The State of New York will also see a slew of so-called criminal justice reforms go into effect on Jan. 1.
Lawmakers have eliminated cash bail for nearly all criminal charges, so those arrested on offenses such as stalking, arson, resisting arrest, money laundering in support of terrorism, rioting, vehicular assault, unlawful imprisonment, negligent homicide, and a slew of drug-related charges will be allowed to walk out of jail without having to post bond.
Criminal offenses against children, including child abuse, promoting child prostitution, facilitating female genital mutilation, and possessing or promoting a sexual performance by a child will also be treated with a mandatory release.
Obstructing governmental duties by means of a bomb, killing a police K9 or horse, and obstructing emergency medical services personnel were also included on the no-jail list.
Offenders found in possession of a wide array of weapons – including guns, switchblades, swords, machetes, and stun guns – will instead be issued a “desk appearance ticket” and “set free,” the New York City Police Benevolent Association (PBA) pointed out in a Facebook post.
The city of New York has even launched a plan to hand out Mets baseball tickets and gift cards to offenders as an incentive to get them to show up to their scheduled court hearings after their no-bail jail releases.
Critics argued that doling out movie tickets, subway passes, and various store gift cards will reward criminal behavior, but New York Mayor Bill de Blasio said that the incentive program will be a success, according to WCBS.
“In a world where we want speedier trials and we want the justice system to work, if small incentives are part of what actually makes it work, then that’s a smart policy,” de Blasio told WCBS. “It’s not something we developed. It’s something that has been worked on by experts over time and proven to work and proven to be a good investment.”
As confident as the mayor may be in the plan, many of those who have actually worked with offenders disagreed.
Staten Island District Attorney Michael McMahon said the program is part of a “deranged mandate,” the New York Post reported.
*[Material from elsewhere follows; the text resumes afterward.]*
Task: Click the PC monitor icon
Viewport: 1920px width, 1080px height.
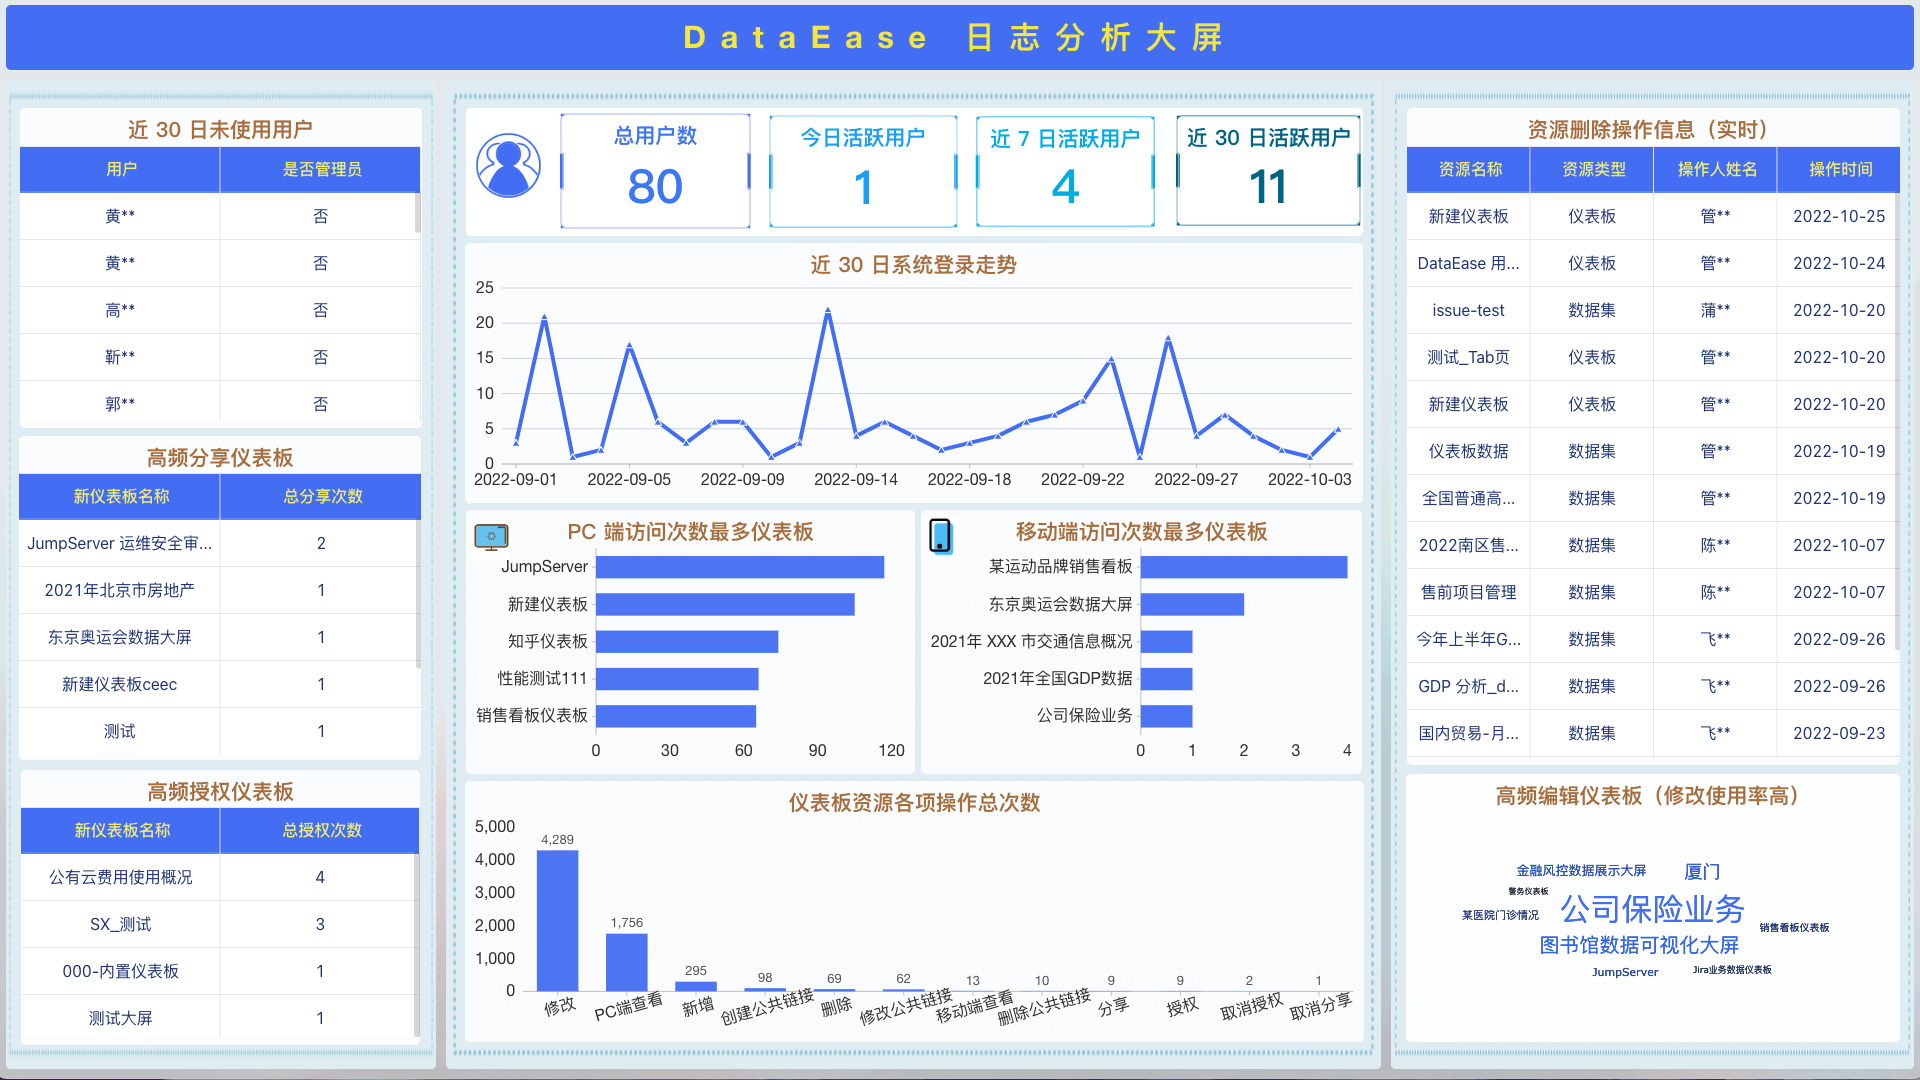Action: point(491,537)
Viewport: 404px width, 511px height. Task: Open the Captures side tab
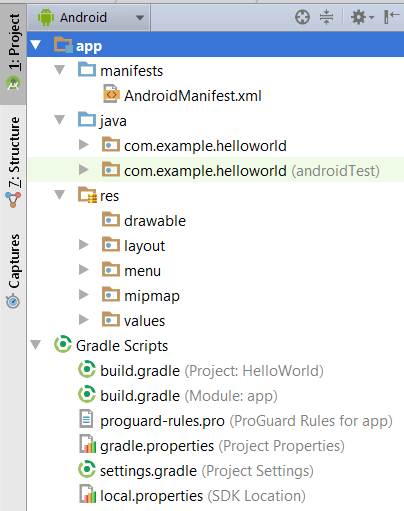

“We are reaching the point of the absurd when those who are accused of serious offenses are free to roam the streets or even rewarded with gifts while the rights of victims continue to be ignored,” McMahon railed.
“They are tying our hands, they’re tying our feet and they’re gagging victims from coming forward to stand up for their rights,” McMahon added, according to the New York Post. “Many people accused with violent crimes, serious felonies, are going to be back on the street.”
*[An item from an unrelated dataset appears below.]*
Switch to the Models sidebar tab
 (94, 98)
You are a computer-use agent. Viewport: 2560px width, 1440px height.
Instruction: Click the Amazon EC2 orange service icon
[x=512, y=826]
Law enforcement was furious.
“In many cases, we have lost our ability to get people off the street even for a short-term basis. Even just a cool-down period,” Saratoga County Undersheriff Richard Castle told WTEN.
Undersheriff Castle said he was most worried about low-level burglary and robbery charges, as well as the number of bench warrants that will be issued when people stop showing up for court.
“So, if someone goes to your house and kicks in your front door and steals items out of your house and we catch them, they will be released. If they do it an hour later, they’ll be released again,” he explained. “Also, we’re now going to have to go find them when they don’t show up in court.”
In June, New York Police Sergeants Benevolent Association (SBA) President Ed Mullins warned that the bail reform would lead to “a free-for-all” equivalent to the movie "The Purge,” the New York Post reported.
“This is the beginning of it,” Mullins said. “Law enforcement is going to be out there holding this bag of crap when it starts. The judges are going to get the blame when they start releasing people back into the streets.”